Supreme Court weighs Alabama voting rights clash

The conservative-majority Supreme Court on Tuesday will hear a major new case that could further weaken the landmark Voting Rights Act, enacted to protect minority voters, as the justices consider a dispute over Alabama’s congressional district map.

Alabama’s Republican attorney general, Steve Marshall, is asking the court, which has a 6-3 conservative majority, to unravel decades of precedent on how to remedy concerns that the power of Black voters is being diluted by dividing voters into districts where white voters dominate.

It is one of two significant election cases the court is hearing in its new term that started Monday, with the court set to consider later this fall a Republican effort to curb the ability of state courts to enforce state constitutional protections in federal elections. That could make it easier for Republican legislatures to restrict voting rights.

For the first time in the court’s history, two Black justices — conservative Clarence Thomas and liberal Ketanji Brown Jackson — will be on the bench together for a case concerning race issues.

The two consolidated cases being heard Tuesday arise from litigation over the new congressional district map that was drawn by the Republican-controlled Alabama Legislature after the 2020 census. The challengers, including individual voters and the Alabama State Conference of the NAACP, say the map violated Section 2 of the 1965 voting rights law by discriminating against Black voters. The new map created one district out of seven in the state in which Black voters would likely be able to elect a candidate of their choosing. The challengers say that the state, which has a population that is more than a quarter Black, should have two such districts and provided evidence that such a district could be drawn.

A lower court agreed in a January ruling, saying that under Supreme Court precedent, the plaintiffs had shown that Alabama’s Black population was both large enough and sufficiently compact for there to be a second majority-Black district. The court ordered a new map to be drawn, but the state turned to the Supreme Court, which put the litigation on hold and agreed to hear the case. As a result, the new map that the lower court had found to be discriminatory is being used in this year’s congressional election.

The Supreme Court was divided 5-4 in allowing the new map to be used, with conservative Chief Justice John Roberts joining the court’s four liberals in dissent.

The state argues that the lower court put too much emphasis on race in reaching its conclusions. Marshall says in court papers that the fact that the challengers were able to show that it was possible to draw a second majority-Black district was not sufficient evidence that the state’s actions were discriminatory. He cites other traditional “race-neutral” map-drawing factors that take into account such issues as regional culture and identity, as well as the requirement that districts have similar-sized populations.

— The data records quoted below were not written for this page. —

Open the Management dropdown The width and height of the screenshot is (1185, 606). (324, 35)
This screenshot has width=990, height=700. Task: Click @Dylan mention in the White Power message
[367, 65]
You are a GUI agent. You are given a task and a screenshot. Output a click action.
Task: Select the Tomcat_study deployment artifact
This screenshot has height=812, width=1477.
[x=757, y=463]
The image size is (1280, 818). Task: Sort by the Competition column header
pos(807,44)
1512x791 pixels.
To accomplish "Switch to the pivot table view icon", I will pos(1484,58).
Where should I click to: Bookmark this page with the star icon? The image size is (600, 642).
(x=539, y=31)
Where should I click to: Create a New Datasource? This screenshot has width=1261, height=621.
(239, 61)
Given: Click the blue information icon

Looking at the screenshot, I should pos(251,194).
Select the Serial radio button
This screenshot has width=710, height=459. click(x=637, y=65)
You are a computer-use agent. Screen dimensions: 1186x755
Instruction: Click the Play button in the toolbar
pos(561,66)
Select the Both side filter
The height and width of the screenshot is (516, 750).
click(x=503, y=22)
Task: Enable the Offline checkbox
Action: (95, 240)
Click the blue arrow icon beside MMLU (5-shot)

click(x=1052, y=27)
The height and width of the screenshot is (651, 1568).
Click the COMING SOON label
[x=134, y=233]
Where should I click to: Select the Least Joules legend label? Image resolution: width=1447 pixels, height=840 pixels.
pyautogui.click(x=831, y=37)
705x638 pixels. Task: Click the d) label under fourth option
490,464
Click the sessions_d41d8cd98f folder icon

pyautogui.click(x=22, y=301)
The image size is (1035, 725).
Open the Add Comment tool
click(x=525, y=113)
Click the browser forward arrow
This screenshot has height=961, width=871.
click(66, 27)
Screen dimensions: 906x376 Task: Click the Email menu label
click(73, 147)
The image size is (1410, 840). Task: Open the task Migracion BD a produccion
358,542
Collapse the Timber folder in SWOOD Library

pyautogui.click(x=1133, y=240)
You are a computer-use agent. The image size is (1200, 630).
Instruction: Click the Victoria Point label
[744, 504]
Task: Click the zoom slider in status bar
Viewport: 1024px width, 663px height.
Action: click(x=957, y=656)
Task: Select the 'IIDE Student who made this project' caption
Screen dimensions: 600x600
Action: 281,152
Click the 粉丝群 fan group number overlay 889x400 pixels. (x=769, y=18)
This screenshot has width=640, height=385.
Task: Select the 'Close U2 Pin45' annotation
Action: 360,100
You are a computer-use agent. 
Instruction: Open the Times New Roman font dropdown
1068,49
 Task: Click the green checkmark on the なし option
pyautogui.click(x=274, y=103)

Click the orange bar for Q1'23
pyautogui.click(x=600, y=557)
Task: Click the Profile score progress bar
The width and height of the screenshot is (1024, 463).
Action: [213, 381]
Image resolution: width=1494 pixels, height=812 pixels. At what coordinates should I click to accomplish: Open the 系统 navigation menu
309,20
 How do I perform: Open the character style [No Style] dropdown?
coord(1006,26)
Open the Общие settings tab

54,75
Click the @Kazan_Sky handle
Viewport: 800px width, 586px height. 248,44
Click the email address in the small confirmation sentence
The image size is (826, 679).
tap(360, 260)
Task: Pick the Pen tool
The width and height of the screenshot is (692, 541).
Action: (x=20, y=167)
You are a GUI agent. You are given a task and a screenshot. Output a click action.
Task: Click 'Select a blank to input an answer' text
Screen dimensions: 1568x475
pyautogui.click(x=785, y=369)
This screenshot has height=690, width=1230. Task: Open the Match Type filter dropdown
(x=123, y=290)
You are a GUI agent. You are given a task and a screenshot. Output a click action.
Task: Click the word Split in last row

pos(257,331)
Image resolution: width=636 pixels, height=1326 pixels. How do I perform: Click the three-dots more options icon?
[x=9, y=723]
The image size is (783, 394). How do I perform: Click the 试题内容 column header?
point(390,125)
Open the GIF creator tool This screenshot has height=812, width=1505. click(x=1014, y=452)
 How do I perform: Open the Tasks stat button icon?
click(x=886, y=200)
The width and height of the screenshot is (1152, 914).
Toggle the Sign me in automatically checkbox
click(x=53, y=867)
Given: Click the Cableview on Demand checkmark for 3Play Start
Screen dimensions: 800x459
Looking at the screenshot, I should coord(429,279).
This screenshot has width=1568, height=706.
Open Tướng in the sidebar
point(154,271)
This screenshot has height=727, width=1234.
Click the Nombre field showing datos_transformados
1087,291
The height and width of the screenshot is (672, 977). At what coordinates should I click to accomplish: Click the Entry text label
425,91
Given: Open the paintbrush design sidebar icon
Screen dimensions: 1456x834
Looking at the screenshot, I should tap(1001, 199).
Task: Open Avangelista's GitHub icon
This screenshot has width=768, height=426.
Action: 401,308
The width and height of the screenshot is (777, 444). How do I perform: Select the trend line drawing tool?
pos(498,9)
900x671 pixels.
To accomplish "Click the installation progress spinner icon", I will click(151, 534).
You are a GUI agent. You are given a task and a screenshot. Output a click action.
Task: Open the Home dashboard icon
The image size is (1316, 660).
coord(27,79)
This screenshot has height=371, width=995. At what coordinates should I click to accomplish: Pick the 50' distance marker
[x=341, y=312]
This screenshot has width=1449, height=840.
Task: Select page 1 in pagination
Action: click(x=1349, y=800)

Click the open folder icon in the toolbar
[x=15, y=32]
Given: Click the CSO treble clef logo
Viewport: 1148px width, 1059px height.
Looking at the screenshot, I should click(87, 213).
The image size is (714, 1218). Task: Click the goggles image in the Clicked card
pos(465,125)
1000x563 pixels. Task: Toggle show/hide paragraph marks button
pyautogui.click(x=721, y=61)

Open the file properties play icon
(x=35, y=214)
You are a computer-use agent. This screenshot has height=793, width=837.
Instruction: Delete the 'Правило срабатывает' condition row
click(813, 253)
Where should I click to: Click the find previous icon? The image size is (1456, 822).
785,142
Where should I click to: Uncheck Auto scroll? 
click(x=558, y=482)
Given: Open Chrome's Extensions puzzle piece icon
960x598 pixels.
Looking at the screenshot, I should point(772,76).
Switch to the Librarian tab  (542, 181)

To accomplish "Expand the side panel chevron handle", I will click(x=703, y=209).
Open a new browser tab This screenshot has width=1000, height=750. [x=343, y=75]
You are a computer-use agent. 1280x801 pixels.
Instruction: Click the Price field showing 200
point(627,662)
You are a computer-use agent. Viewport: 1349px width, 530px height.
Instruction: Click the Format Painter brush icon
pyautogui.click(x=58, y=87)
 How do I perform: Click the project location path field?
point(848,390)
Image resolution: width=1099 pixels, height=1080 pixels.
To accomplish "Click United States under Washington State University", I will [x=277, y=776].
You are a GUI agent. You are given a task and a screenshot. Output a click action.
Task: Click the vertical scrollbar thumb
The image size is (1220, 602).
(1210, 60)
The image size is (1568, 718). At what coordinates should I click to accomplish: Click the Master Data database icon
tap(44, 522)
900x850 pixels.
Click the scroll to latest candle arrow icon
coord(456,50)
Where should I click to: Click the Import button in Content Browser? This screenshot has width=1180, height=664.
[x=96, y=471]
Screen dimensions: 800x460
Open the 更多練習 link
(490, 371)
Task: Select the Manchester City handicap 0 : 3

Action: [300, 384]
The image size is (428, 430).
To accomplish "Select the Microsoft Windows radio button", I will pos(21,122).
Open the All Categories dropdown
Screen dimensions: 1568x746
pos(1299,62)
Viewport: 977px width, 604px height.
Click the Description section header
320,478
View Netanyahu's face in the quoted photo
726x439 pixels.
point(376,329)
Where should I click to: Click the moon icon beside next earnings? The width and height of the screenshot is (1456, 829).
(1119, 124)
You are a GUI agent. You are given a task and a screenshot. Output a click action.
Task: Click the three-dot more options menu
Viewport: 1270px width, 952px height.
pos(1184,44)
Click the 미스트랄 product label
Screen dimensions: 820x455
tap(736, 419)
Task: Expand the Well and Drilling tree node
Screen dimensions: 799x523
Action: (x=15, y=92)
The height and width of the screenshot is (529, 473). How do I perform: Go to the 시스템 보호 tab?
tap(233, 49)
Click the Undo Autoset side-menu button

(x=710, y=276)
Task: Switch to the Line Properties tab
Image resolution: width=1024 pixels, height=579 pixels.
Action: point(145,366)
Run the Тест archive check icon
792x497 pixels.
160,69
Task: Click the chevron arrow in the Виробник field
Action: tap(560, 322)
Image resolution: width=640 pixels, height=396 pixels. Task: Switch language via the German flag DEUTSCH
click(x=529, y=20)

“From the start, plaintiffs set out to create two majority-black districts,” Marshall wrote. “And the only way they could accomplish that goal was to intentionally sort Alabamians by skin color.”

The Supreme Court has in two cases over the last decade already weakened the Voting Rights Act, beginning in 2013 when it gutted a key provision of the law that allowed for federal oversight of election law changes in certain states. Last year, in a case from Arizona, the court made it more difficult to bring cases under Section 2.

Lawyers for the challengers say the lower court followed existing precedent, something that Roberts noted when he voted against blocking the decision.

“Alabama has very little to complain about. Instead, they are asking court to change the law,” said lawyer Abha Khanna, who is arguing the case.

The case is one of three the court is hearing in the current term in which conservative lawyers are pushing what they call race-neutral arguments favored on the right as a way to remedy race discrimination. In the others, the court will weigh whether to end affirmative action in college admissions and consider striking down part of a law that gives preference to Native American families seeking to adopt Native American children.